Nello specifico, l’indagine, approfondendo quanto emerso già nell’operazione “Malapianta” dello scorso maggio, ha disvelato la perdurante operatività delle cosche di ‘ndrangheta Mannolo, Zoffreo e Trapasso di San Leonardo di Cutro (KR) e la loro proiezione in territorio umbro, dove, attraverso stabili collegamenti con la casa madre avevano impiantato un lucroso traffico di stupefacenti, anche con la complicità di trafficanti albanesi, minato, attraverso attività estorsive, la libera concorrenza nella esecuzione di lavori edili, nonché attivandosi a favore di soggetti candidati alle elezioni amministrative locali.
Inoltre, il sodalizio criminale, al quale viene contestato anche la detenzione di armi, aveva inquinato il tessuto economico attraverso la predisposizione di società, spesso intestate a prestanome o soggetti inesistenti, in grado di offrire prodotti illeciti (in primis fatture per operazione inesistenti) a favore di compiacenti imprenditori. Un business, quest’ultimo, che ha visto il coinvolgimento anche di soggetti contigui alla ndragheta vibonese e che ha consentito al sodalizio di lucrare cospicui guadagni attraverso sofisticate truffe in danno di diversi istituti di credito e complesse operazioni di riciclaggio del denaro di provenienza delittuosa.
Contestualmente alla esecuzione delle misure cautelari personali, si è proceduto, pertanto, al sequestro di numerose società aventi sede in Umbria, Lazio e Lombardia attraverso le quali l’organizzazione criminale realizzava i citati reati economico finanziari.
Al contempo, con l’operazione, denominata “Core Business”, la Procura distrettuale di Reggio Calabria (procuratore aggiunto Giuseppe Lombardo, sostituti Simona Ferraiuolo e Giovanni Calamita e Antonio De Bernardo, applicato al procedimento dalla Direzione Nazionale Antimafia), nell’ambito di indagini condotte dalle Squadre Mobili di Reggio Calabria e Perugia, ha dato esecuzione ad un’ordinanza di applicazione della misura della custodia cautelare in carcere, con contestuale decreto di sequestro preventivo, emessa dal gip presso il Tribunale di Reggio Calabria nei confronti di 4 soggetti ritenuti responsabili di associazione mafiosa in quanto esponenti di vertice ed appartenenti alla cosca di ‘ndrangheta Commisso di Siderno (RC).

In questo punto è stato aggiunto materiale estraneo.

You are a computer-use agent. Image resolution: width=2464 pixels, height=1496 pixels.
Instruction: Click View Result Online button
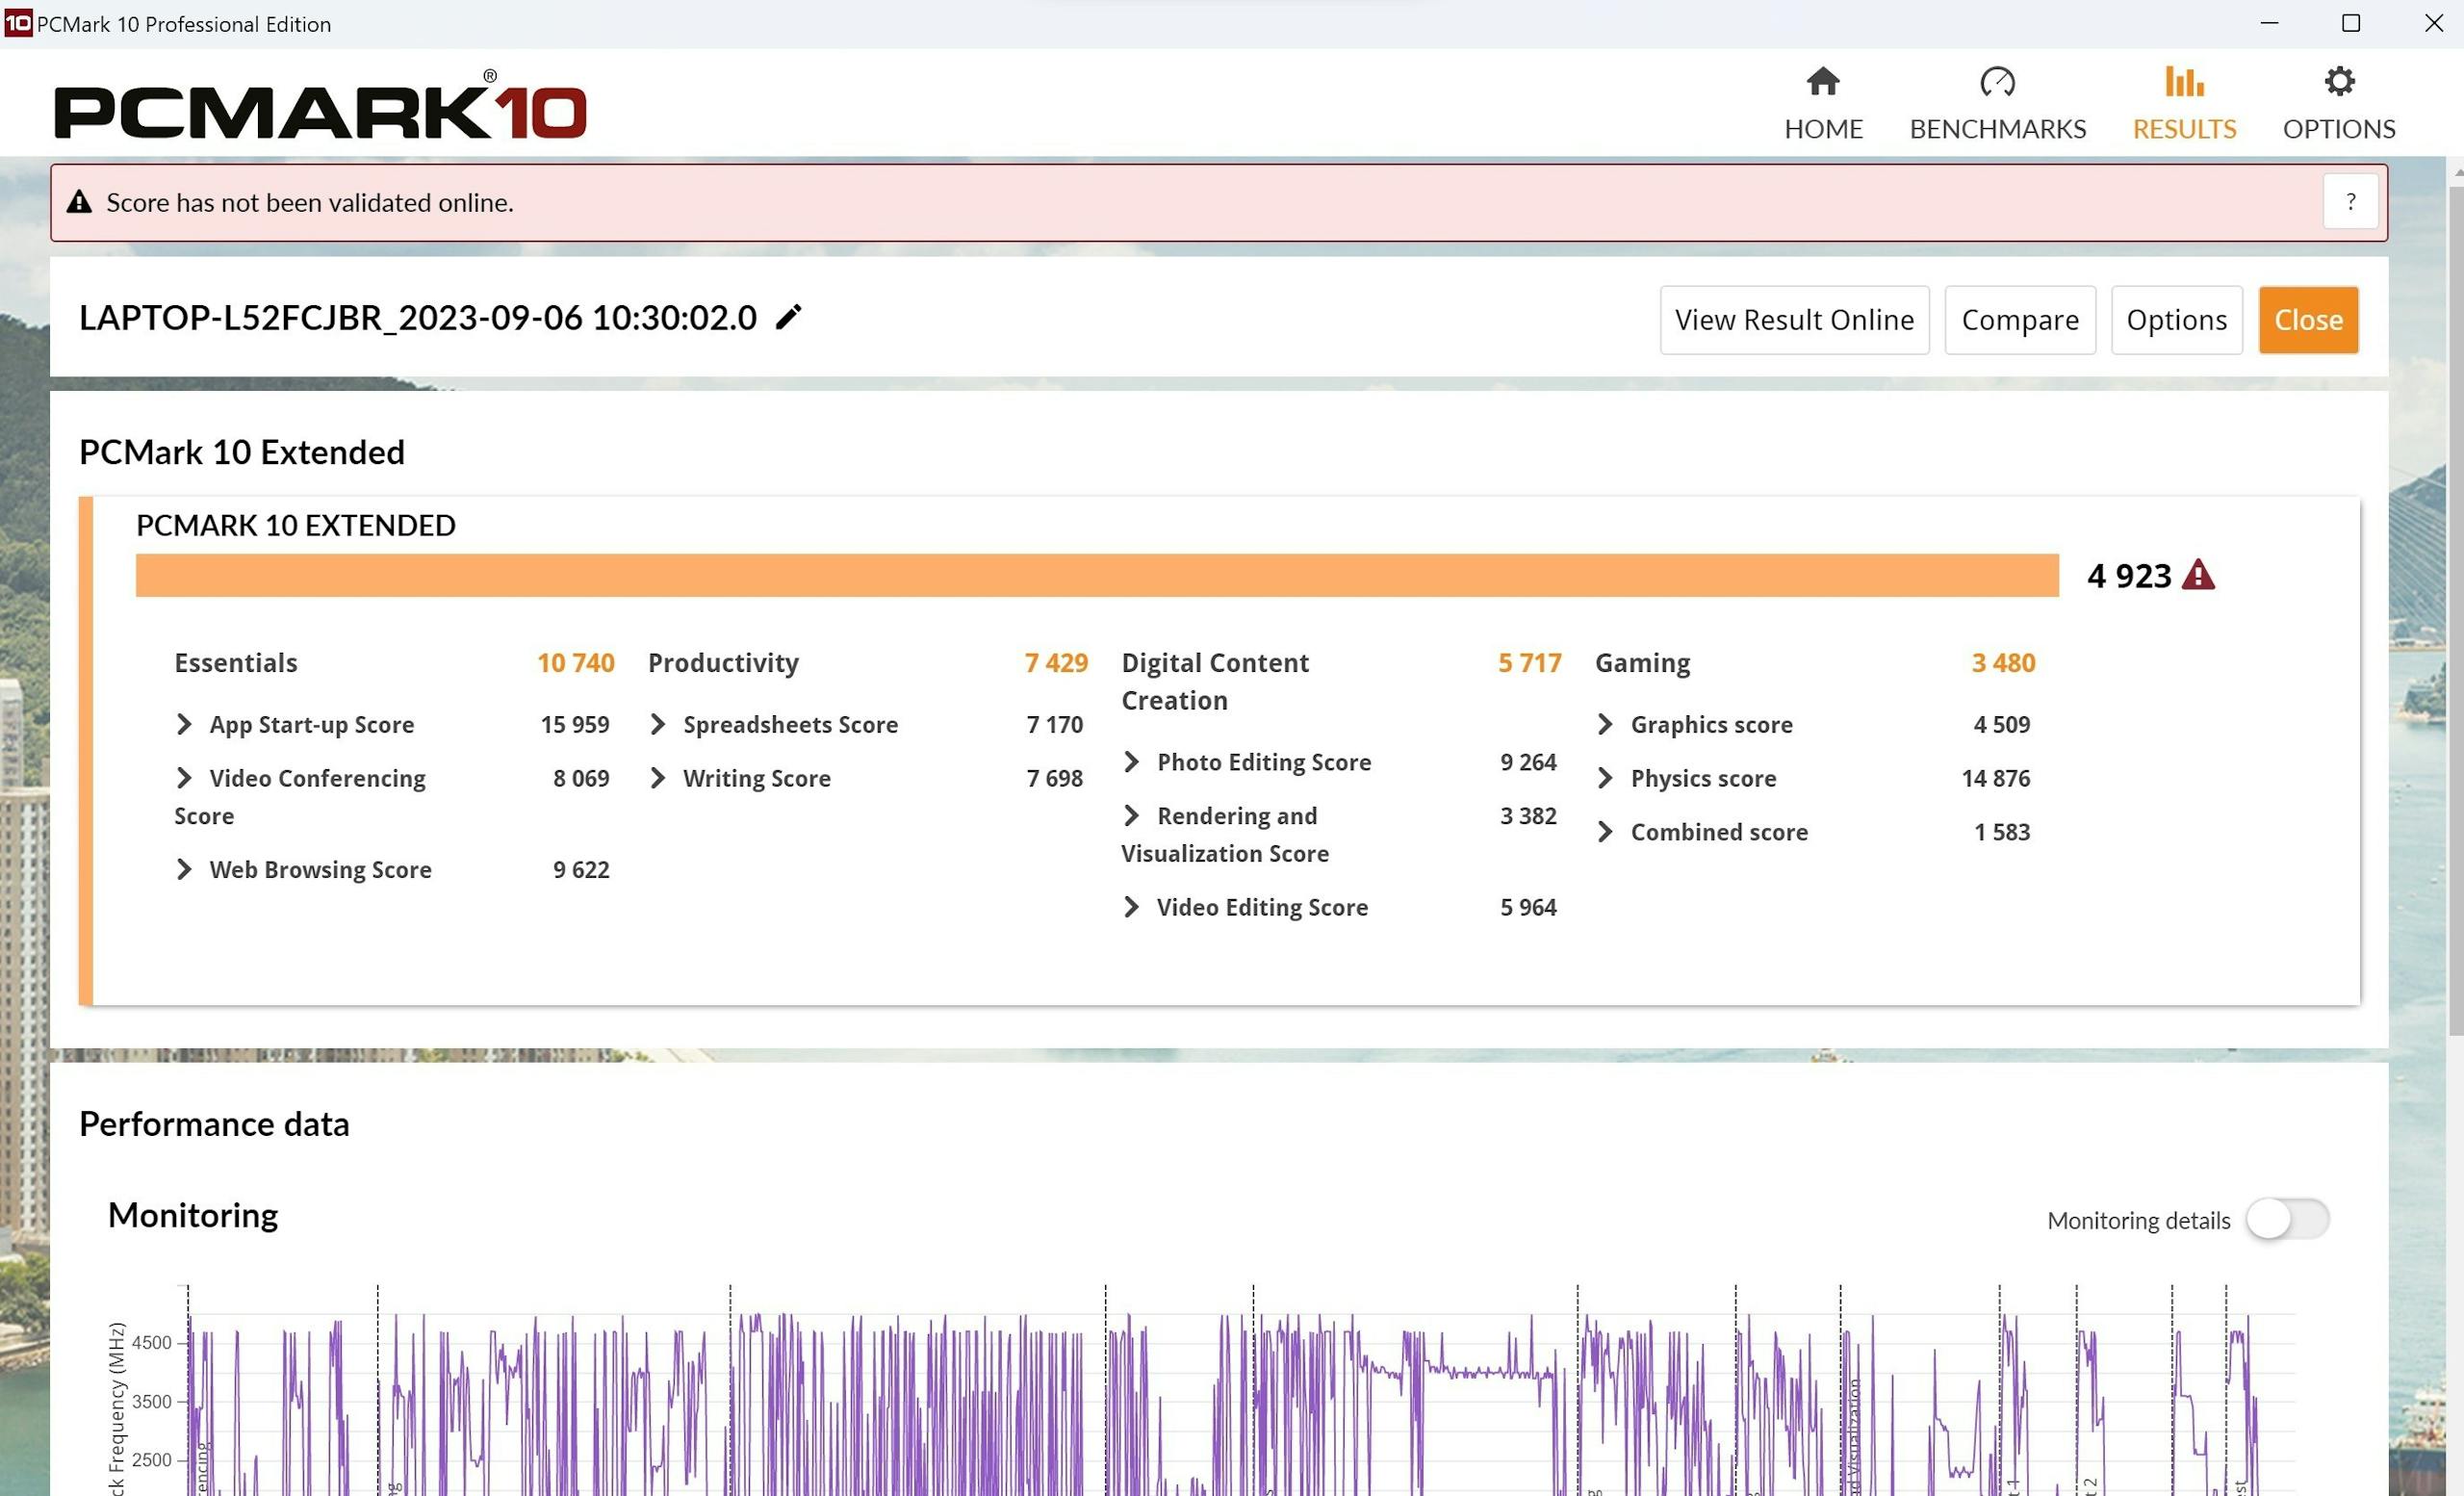(1794, 320)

Tra essi figura lo storico leader Cosimo Commisso, alias “u quagghia”, scarcerato nello scorso mese di gennaio 2019.
In particolare, le odierne indagini- che rappresentano la naturale prosecuzione dell’operazione “Acero-Siderno Connection”- hanno consentito di accertare la perdurante attività del sodalizio dei Commisso di Siderno e sono state avviate a partite dal 2015, allorquando Cosimo Commisso, dopo un lungo periodo di detenzione, si stabilì a Perugia, località Casa del Diavolo, per scontare la misura della detenzione domiciliare, che gli permise di riallacciare i contatti con altri esponenti di spicco del sodalizio, in particolare con un referente imprenditoriale in Umbria della famiglia Crupi.
Proprio con quest’ultimo, Commisso avrebbe affrontato la problematica legata alla salvaguardia dei beni dei Crupi da probabili provvedimenti ablativi dell’autorità giudiziaria; attraverso di cui il boss inviava messaggi ad altri sodali di Siderno, ed individuava terreni nella zona di Perugia da destinare a vigneti per la produzione di vino da commercializzare in Canada per il tramite di soggetti contigui al Commisso.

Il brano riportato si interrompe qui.